Pro – Oros Are Very Adjustable

To adjust the Oros, simply loosen it a bit (not all the way). Then, you can slide it up or down your leader. Once you have adjusted it, just tighten it back up and start fishing.

With Thingamabobbers, you have to undo the loop, which kinks your leader. Then, you must redo the loop in a new spot, which also kinks your leader.

Oros are extremely easy to use, and you can adjust them in just a few seconds. If you encounter a deep nymph hole, you can move the Oros up your leader quickly – this equates to more time with your flies in the water.

Pro – Oros Do Not Kink Your Leader

Other indicator systems leave memory in leaders, because they kink the material.

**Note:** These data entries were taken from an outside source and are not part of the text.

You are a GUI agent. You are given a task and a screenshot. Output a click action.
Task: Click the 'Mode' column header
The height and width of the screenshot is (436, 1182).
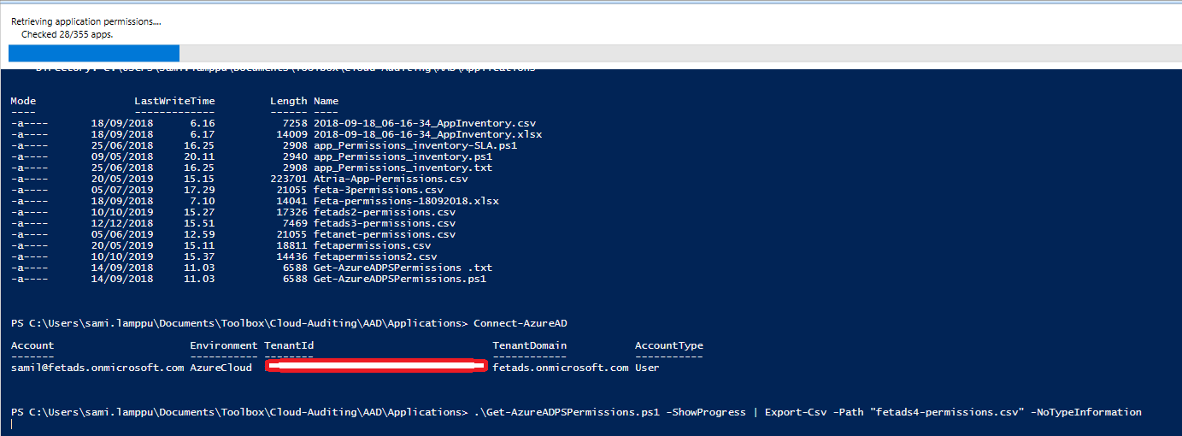pyautogui.click(x=24, y=102)
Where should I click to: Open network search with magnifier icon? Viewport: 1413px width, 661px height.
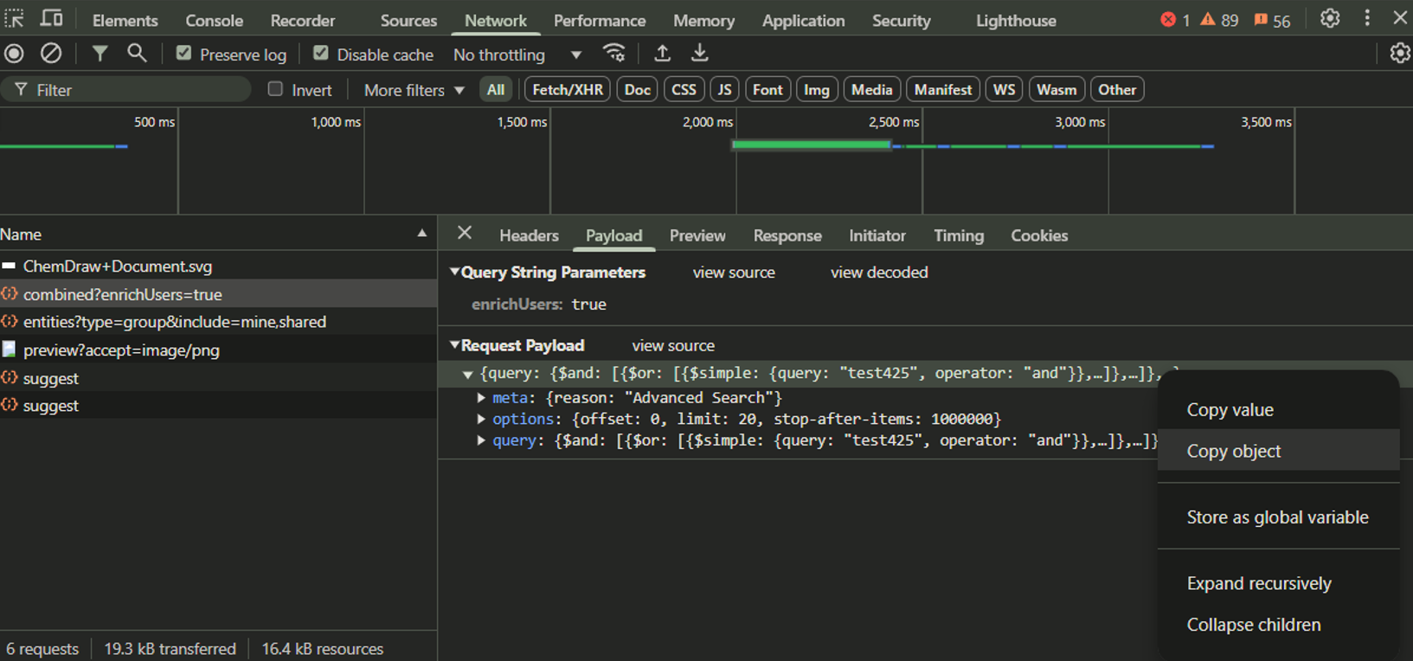click(x=137, y=54)

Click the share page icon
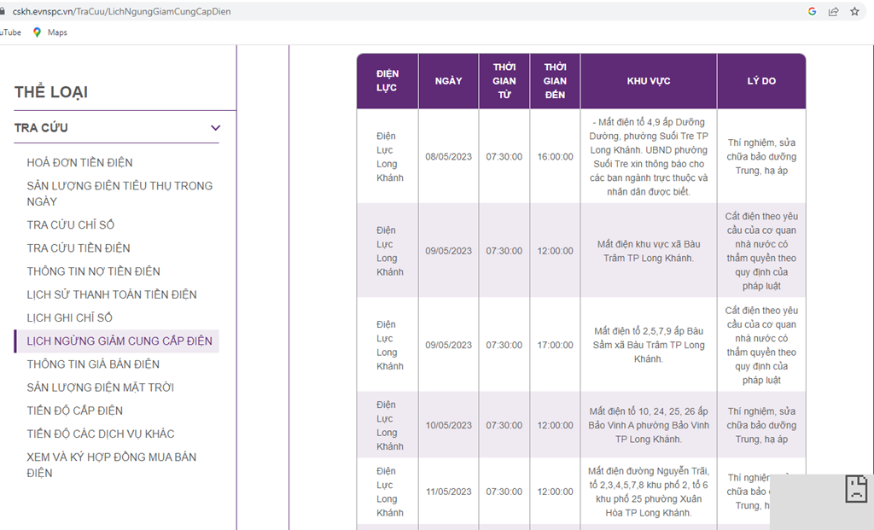tap(833, 12)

This is especially true for Thingamabobbers and Corqs. Once a leader is kinked a few times, it is tougher to use because it’s all twisted.

By using Oros, you can make your leaders last much longer. They preserve the life of your leaders, so you won’t have to buy as many. Leaders are not that cheap, and they are getting more expensive. It is better to make them last than to buy new ones.

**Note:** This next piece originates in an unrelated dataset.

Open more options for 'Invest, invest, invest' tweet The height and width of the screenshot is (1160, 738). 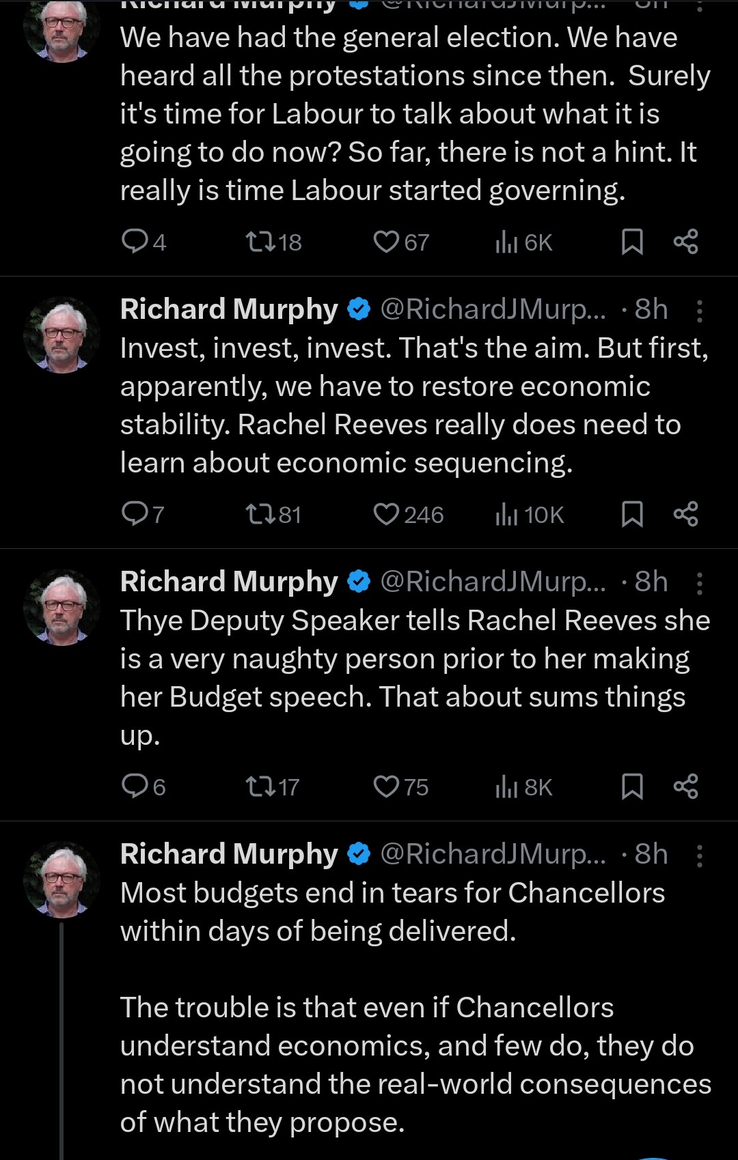point(699,311)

Pro – Oros Are “In Line” With Your Leader

Other indicators have the attachment point on the top of the indicator. Thingamabobbers, Airlocks, and Corqs all have the attachment point at the top – This makes casting a bit more sloppy, as it throws the balance off with your nymph rig.

Since the Oros hardware is internal, it is perfectly in line with your leader. This keeps your rig more balanced, and it is easier to cast.

One of my favorite parts about this: when your flies have sunk deep enough, the Oros will turn, and your leader will stick out the top vertically. This lets you know that your flies are in the zone, and they have sunk deep enough.

Con – They Cost More Than Other Indicators

Oros indicators are not cheap. They are about $3-4 a piece, and they are expected to increase in price. This is more than a $2 Thingamabobber or Corq indicator. Although $3 isn’t a lot, they are still considerably more than normal indicators – 50% more.

However, given their performance – I think the price is justified. They are also very durable, so you won’t go through that many. I have had some last for months on end.

Con – They Will Scuff Your Leader

Although they won’t kink your leader, they will scuff it. When you slide the Oros to adjust it, it scratches your leader each time. After many adjustments, your leader will look pretty scuffed. This isn’t a huge deal, because fish aren’t looking at the butt section of your leader – but it can still be annoying.


Overall, I think Oros are worth purchasing. They are the best indicator system I have found, and they really help you spend more time with your flies in the water. The adjustability is top notch, and I have not seen a better indicator since the New Zealand system. If you want to stop fumbling around adjusting your nymph rig, consider using an Oros.

If you haven’t tried them out, consider picking up a few. They have been selling out quickly, as Oros is trying to keep up with demand. They are available at most fly shops, as well as online.